Jango, 40 anos de um mito

Em 1963, quando o presidente João Goulart visitou São José do Rio Preto, no interior de São Paulo, um garoto de sete anos viu-o, de longe. Com o tempo, o menino pensou que essa lembrança fosse uma alucinação. Transformado em estudante de história, o garoto passou a ver em Jango um governante que tentou reformar o Brasil e foi deposto por um satânico conluio de militares, conservadores e americanos. Ele achava isso em 1977, quando batalhava no Partido Comunista do Brasil e acabou enquadrado na Lei de Segurança Nacional, acusado de querer recriar a UNE. Em 2000, numa entrevista, chamou Goulart de inexperiente e "banana". Arrependeu-se da expressão e foi estudá-lo melhor.
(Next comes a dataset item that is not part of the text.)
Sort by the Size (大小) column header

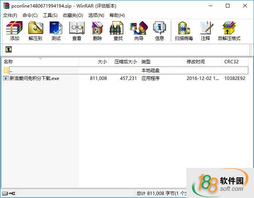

O presidente e o garoto reencontraram-se.
Deve chegar amanhã às livrarias "Jango - Um Perfil (1945-1964)", de Marco Antonio Villa. É o 15º livro do professor, que já escreveu sobre Canudos e a respeito da seca nordestina. Sobrou pouca coisa do que ele achava do presidente deposto em 1964. Três anos de pesquisas produziram uma narrativa bem encadeada dos acontecimentos que vão do fim da ditadura de Vargas ao início da ditadura dos militares. (Interessa registrar que Villa colaborou com o signatário na verificação das citações e na atenta leitura dos livros que publicou nos últimos anos.) Mesmo quem não esteja a fim de concordar com o que ele diz, pode conhecer melhor o período lendo seu livro. Afora isso, são muitas as surpresas.
Uma: "Falar de Jango é falar das reformas de base. (...) O mais surpreendente é que, em momento algum de seu governo, conseguiu construir uma proposta coerente de transformações (mais que necessárias)". Villa mostra que Goulart só enumerou essas reformas, com algum grau de definição, no dia 15 de março de 1964. Ainda assim, não produziu projetos legislativos que permitam avaliar o alcance de suas intenções. O projeto de reforma agrária era inviável por inconstitucional. Segundo o deputado Doutel de Andrade, leal amigo de Jango, era inconstitucional para ser inviável.
Outra: "Os 31 meses da Presidência de João Goulart foram marcados pela absoluta falta de plano de governo, de um rumo coerente a ser seguido. (...) Nomeou excelentes auxiliares (como San Tiago Dantas e Celso Furtado), mas impediu que pudessem exercer plenamente suas funções, como se temesse demonstrar seu desconhecimento dos grandes problemas nacionais".
O João Goulart que sai do livro não é admirável, mas aqui e ali aparece um bom sujeito. Como diz Villa: "Ficou a lenda de um presidente democrata, reformista, que foi derrubado porque queria enfrentar os privilegiados. Definitivamente, Jango foi um homem de sorte".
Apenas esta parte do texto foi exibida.